▶ **Entries drawn from a collection**
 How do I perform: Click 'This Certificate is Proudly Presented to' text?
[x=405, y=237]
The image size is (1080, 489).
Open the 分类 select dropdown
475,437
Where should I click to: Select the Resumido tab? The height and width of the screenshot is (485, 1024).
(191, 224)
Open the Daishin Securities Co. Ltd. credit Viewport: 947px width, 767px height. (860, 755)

---

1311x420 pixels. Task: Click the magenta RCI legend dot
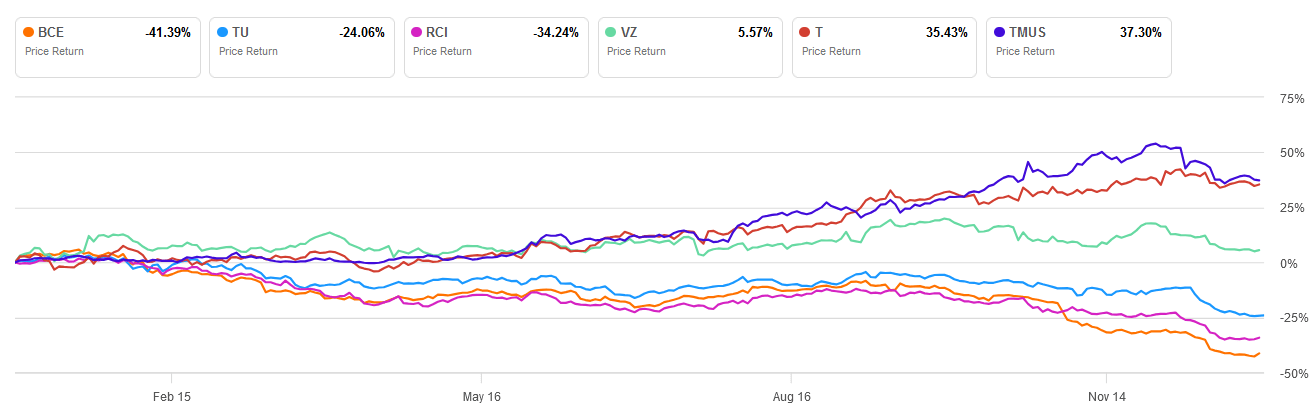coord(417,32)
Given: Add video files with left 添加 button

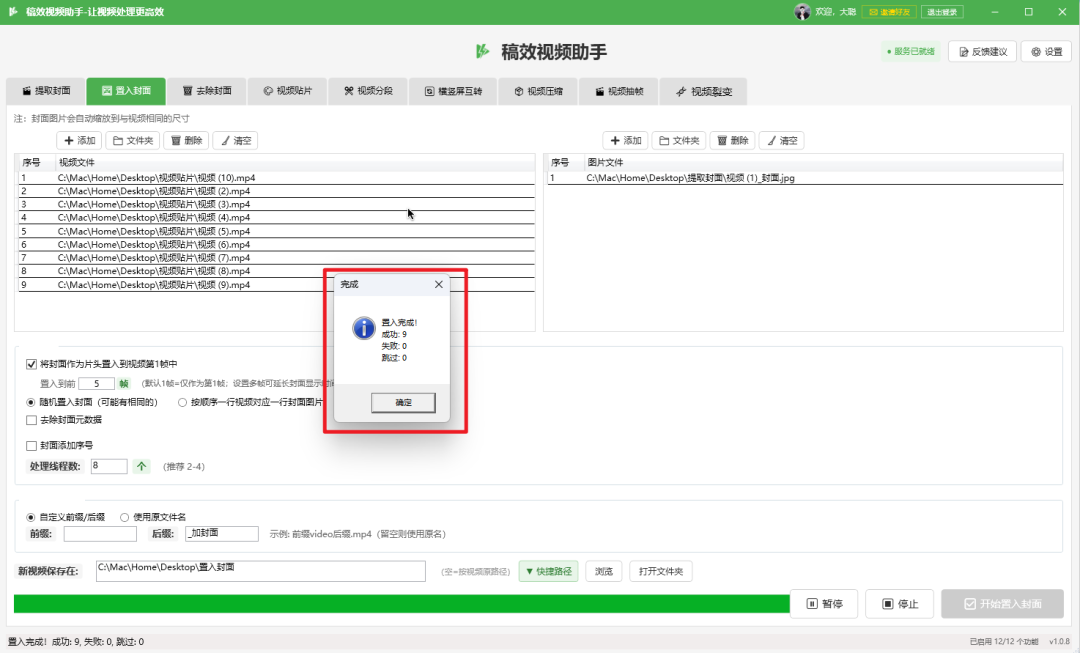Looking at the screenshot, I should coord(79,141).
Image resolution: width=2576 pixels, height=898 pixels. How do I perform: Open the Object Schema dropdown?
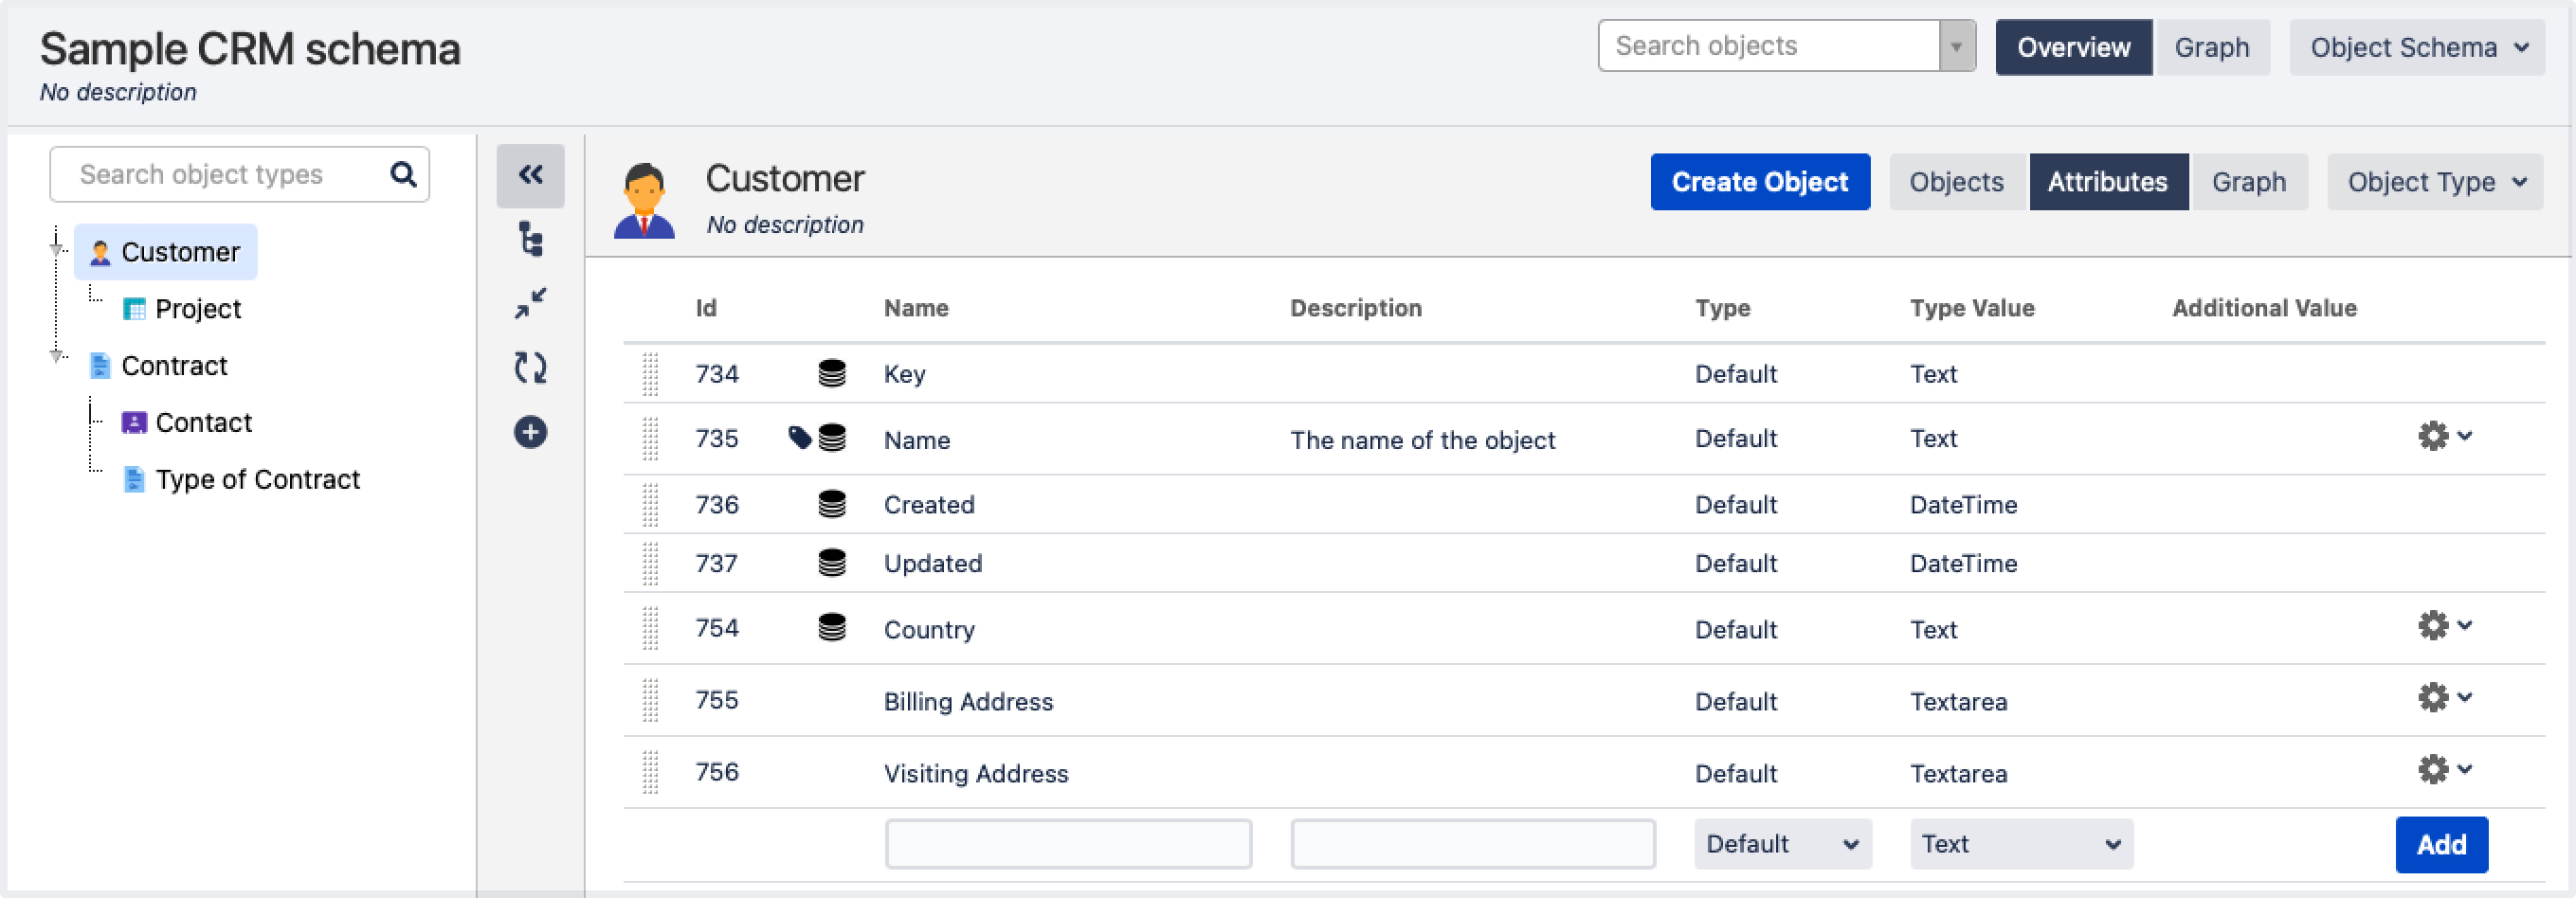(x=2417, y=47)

▶ **Task**
Express the listing starting at the line containing "Where should I" and ending at the line containing "Open the Daishin" as a two-column CSV with the headers entry_text and answer. Give one row per text-and-answer pair, with each value in its own quoted field and any line breaks turned into spaces.

▶ **Result of the task**
entry_text,answer
"Where should I click to: Select the Resumido tab? The height and width of the screenshot is (485, 1024).","(191, 224)"
"Open the Daishin Securities Co. Ltd. credit Viewport: 947px width, 767px height.","(860, 755)"